_WHAT YOU HAVE TO DO_
Please repeat, without alteration, the line containing "Expand Cuisine category chevron" and every line that follows it to the end of the entries below, and only those lines.
** EXERCISE INPUTS follows **
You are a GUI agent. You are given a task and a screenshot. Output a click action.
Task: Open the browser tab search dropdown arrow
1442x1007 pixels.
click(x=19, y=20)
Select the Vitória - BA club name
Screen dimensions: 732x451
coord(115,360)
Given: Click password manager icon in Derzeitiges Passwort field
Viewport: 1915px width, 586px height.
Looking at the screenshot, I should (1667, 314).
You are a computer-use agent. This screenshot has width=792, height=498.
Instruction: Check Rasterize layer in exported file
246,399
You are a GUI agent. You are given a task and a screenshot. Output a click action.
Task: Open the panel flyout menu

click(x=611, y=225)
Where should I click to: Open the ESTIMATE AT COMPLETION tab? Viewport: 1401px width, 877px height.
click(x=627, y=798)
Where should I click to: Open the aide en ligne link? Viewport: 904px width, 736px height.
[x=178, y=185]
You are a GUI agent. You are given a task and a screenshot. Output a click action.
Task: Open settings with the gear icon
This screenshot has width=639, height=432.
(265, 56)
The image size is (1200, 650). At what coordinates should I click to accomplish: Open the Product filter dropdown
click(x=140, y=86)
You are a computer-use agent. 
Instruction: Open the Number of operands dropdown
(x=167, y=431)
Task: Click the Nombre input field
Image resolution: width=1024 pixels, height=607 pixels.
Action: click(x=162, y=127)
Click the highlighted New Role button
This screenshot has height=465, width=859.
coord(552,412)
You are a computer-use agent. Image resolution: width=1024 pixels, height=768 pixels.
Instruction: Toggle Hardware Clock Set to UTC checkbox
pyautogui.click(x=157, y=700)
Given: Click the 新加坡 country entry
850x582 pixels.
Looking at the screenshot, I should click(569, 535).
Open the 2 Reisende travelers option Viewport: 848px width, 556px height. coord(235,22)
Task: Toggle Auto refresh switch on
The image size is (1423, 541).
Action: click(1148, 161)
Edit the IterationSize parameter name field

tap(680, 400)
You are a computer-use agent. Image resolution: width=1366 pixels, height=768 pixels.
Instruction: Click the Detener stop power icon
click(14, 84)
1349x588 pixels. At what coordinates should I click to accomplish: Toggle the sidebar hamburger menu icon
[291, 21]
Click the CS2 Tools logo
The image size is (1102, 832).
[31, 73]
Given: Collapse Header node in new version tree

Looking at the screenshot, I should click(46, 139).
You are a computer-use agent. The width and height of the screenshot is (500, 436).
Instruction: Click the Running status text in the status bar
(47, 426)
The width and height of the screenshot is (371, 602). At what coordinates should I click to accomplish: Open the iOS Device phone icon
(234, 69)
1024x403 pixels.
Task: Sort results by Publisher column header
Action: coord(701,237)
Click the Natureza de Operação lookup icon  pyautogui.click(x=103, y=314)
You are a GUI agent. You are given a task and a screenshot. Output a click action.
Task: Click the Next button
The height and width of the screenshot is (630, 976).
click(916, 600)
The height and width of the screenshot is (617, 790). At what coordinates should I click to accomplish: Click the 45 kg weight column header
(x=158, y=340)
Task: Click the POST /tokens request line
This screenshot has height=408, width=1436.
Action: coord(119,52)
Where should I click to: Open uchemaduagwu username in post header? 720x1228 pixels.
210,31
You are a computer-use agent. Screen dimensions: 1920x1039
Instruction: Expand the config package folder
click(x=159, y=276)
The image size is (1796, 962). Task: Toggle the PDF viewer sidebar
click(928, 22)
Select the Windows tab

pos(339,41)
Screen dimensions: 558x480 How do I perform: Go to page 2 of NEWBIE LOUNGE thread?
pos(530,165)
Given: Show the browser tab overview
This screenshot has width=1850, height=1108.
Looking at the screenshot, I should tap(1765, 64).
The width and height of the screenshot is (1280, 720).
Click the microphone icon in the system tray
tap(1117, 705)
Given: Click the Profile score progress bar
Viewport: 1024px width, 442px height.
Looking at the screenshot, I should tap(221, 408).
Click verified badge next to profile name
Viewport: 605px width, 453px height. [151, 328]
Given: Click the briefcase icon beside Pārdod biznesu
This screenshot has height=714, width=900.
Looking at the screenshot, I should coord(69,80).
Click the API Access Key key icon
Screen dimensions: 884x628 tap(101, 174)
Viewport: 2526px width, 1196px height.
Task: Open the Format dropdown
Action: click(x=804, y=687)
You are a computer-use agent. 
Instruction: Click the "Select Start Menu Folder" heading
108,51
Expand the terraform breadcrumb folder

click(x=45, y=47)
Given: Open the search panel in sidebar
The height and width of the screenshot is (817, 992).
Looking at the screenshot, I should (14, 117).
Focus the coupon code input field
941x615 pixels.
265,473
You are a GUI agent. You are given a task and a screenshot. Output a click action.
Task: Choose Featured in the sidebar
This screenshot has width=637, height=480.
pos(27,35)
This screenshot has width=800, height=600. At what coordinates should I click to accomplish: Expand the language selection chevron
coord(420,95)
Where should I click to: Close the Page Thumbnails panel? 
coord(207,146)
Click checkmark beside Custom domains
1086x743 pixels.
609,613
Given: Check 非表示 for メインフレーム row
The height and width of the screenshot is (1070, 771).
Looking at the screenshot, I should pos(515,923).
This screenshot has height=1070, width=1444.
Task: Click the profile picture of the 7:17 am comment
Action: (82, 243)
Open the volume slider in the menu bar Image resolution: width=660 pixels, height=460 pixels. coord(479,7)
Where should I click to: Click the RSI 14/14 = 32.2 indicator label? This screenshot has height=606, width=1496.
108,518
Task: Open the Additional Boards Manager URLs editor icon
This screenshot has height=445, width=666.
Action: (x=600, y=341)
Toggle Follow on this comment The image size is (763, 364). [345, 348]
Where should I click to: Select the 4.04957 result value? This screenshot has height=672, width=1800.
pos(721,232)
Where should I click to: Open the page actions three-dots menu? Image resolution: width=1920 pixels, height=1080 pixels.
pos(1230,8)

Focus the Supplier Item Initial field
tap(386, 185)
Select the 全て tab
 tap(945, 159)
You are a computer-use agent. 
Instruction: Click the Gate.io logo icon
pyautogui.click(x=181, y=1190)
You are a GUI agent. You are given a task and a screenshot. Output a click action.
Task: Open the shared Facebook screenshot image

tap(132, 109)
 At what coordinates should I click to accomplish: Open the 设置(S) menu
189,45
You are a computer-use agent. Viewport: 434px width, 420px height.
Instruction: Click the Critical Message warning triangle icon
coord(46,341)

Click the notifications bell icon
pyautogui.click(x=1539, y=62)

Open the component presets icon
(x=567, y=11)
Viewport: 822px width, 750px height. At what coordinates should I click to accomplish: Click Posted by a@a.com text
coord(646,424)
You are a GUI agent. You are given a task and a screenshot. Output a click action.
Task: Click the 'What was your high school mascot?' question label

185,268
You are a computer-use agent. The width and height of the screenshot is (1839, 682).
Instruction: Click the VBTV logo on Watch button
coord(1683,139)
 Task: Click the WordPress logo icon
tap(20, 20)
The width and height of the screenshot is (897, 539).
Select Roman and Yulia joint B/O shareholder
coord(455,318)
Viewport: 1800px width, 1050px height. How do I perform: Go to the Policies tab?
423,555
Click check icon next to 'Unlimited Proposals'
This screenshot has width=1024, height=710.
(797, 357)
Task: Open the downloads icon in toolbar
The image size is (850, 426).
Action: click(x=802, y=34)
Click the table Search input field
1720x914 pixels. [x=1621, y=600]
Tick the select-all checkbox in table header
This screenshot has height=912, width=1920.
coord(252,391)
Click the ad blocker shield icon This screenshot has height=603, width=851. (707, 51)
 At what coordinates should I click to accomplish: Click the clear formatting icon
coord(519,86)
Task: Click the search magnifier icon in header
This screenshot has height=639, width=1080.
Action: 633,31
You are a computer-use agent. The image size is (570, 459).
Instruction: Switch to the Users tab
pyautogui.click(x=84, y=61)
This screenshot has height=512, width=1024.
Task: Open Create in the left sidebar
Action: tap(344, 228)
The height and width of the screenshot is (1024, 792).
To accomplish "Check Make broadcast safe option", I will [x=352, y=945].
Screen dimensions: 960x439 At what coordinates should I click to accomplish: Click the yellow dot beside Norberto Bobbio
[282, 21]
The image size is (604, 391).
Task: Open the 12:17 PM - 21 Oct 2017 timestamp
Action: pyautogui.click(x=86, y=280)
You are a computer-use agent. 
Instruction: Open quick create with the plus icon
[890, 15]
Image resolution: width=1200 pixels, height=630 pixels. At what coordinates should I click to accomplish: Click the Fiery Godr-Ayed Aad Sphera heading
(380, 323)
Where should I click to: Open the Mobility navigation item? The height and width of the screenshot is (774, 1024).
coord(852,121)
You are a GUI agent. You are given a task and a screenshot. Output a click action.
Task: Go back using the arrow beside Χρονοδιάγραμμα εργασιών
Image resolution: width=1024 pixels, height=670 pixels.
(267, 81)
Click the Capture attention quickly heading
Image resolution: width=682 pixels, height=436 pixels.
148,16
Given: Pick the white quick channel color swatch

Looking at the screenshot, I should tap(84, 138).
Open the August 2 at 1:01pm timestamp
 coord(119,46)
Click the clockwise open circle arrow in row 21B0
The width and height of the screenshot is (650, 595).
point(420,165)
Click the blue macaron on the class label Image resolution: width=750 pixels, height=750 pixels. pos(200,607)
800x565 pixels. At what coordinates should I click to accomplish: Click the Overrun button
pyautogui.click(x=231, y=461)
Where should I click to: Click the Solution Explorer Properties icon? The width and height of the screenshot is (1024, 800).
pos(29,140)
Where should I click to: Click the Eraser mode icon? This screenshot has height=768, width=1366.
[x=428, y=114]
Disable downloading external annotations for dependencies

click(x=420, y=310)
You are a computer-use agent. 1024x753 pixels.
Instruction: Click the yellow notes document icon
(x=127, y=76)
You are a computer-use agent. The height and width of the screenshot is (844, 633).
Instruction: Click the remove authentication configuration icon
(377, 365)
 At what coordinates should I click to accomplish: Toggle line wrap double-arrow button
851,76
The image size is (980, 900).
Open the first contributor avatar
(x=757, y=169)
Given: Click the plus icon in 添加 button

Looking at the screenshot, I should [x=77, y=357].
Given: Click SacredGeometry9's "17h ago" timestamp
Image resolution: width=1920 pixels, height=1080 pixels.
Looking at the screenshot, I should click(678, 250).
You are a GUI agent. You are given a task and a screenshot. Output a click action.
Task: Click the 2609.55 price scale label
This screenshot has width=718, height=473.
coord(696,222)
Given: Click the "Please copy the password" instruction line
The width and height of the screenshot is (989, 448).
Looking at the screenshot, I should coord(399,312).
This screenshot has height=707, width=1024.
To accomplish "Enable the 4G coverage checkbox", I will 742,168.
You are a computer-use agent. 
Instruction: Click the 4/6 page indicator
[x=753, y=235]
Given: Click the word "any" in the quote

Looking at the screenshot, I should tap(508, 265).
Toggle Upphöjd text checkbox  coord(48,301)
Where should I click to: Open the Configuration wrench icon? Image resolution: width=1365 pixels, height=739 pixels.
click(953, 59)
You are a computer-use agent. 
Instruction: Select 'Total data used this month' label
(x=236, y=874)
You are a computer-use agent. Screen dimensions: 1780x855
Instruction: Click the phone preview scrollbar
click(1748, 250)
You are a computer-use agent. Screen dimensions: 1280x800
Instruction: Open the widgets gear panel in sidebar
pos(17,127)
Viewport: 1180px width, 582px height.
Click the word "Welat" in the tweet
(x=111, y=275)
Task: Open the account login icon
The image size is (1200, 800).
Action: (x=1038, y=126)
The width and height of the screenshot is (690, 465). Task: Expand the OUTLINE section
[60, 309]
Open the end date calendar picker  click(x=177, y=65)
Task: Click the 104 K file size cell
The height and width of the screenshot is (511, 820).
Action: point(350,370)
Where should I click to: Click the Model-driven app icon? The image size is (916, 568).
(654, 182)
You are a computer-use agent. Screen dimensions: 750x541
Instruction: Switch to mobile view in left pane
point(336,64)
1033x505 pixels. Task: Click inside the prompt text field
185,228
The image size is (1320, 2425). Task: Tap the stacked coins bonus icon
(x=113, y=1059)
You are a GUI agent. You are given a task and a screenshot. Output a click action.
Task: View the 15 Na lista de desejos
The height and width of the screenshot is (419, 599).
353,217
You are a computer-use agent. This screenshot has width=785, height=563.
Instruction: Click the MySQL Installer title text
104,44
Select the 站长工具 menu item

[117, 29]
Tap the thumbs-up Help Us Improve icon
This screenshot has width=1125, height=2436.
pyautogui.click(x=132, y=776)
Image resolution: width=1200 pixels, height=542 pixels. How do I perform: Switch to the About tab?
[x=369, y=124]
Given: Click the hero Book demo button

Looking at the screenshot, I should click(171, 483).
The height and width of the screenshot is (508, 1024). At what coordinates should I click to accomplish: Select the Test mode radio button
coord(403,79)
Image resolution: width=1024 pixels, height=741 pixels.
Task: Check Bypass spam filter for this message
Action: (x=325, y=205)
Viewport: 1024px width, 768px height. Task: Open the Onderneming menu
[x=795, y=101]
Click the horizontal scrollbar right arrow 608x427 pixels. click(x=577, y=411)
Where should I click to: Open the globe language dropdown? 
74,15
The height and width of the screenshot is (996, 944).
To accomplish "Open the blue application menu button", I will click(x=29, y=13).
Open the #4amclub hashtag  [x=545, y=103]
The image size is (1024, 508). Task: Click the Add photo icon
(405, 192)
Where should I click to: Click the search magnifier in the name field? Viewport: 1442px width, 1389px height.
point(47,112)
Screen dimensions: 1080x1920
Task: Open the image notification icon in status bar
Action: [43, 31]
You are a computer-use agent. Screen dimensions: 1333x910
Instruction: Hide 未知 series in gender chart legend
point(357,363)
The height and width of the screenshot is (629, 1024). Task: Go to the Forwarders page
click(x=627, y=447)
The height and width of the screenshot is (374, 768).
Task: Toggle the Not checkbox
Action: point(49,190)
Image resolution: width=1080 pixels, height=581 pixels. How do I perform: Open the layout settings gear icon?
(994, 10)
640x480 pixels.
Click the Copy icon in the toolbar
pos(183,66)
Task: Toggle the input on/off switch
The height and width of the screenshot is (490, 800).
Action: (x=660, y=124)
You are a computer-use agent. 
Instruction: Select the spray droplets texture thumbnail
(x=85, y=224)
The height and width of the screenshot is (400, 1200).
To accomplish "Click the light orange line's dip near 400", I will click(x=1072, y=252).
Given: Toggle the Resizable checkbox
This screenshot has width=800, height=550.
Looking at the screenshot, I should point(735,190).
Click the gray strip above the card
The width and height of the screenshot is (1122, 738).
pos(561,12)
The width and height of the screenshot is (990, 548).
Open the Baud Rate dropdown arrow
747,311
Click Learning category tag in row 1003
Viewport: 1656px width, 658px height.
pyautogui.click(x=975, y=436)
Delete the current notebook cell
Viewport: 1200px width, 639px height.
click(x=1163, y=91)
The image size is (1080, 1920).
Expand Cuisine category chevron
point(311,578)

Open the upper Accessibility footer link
** End of EXERCISE INPUTS **
_ANSWER FOR THE TASK_
Expand Cuisine category chevron
point(311,578)

Open the upper Accessibility footer link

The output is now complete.